Microsoft has submitted revised plans to the Internet Engineering Task Force (IETF) standards body in a bid to breathe new life into its Sender ID proposals. Last month IETF closed its Sender ID working group amid infighting over Microsoft’s plans.
Sender ID is a specification for verifying the authenticity of email with Internet Protocol records. Microsoft has revised its plans to be compatible with the widely used Sender Permitted From standard for email authentication.
The changes have convinced AOL to renew its support for Sender ID. It had withdrawn support last month. Critics of the scheme had argued Microsoft’s patent claims could result in the charging of royalties. The system’s inability to work with previously published records in SPF also came under fire.
Sender ID has now been granted ‘experimental’ status by the IETF in order for the industry to test it.

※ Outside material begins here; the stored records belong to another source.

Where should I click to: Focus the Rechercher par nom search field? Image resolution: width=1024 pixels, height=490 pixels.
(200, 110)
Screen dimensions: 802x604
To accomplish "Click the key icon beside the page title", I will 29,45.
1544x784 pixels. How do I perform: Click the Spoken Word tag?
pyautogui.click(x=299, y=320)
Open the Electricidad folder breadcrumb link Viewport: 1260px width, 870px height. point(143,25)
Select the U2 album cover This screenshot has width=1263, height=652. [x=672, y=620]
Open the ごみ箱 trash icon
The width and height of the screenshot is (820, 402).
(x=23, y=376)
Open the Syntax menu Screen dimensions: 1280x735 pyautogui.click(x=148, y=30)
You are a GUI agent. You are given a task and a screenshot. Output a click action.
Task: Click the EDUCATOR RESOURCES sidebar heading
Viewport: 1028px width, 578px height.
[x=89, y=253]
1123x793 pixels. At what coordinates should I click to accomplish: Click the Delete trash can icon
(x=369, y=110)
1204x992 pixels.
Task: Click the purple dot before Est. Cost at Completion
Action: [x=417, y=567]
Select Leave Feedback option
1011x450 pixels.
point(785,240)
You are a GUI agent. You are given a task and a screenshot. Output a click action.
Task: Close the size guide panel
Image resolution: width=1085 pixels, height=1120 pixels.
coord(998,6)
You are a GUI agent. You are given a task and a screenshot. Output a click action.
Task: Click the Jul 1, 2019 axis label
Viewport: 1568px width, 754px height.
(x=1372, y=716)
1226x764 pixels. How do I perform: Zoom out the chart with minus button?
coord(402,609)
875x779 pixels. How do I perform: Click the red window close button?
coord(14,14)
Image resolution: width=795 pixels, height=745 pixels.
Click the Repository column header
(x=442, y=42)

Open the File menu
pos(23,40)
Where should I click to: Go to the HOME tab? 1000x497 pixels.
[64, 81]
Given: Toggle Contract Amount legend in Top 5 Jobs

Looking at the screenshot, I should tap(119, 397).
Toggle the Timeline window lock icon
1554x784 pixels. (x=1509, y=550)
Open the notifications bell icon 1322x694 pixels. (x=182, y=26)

Meanwhile, the UK-based organisation Spamhaus is to advise the European Commission on new legislation to block junk mail.
Steve Linford, director of Spamhaus, advocates Australian-style regulations where spammers are fined up to AUS $1.1m (£446,000) per day for offending. Such strict measures have forced antipodean spammers to disappear or relocate. “We are recommending that Europe uses the Australian law as a template. That’s the best one so far. It’s working because it penalises spammers.”
Britain’s implementation of the EU’s directive on Privacy and Electronics Communication allows unsolicited junk mail to be sent to businesses. Those that contravene the rules regarding consumers face a maximum £5,000 fine. Linford criticised the Department of Trade and Industry: “The DTI is still of the opinion that British industry wants spam.”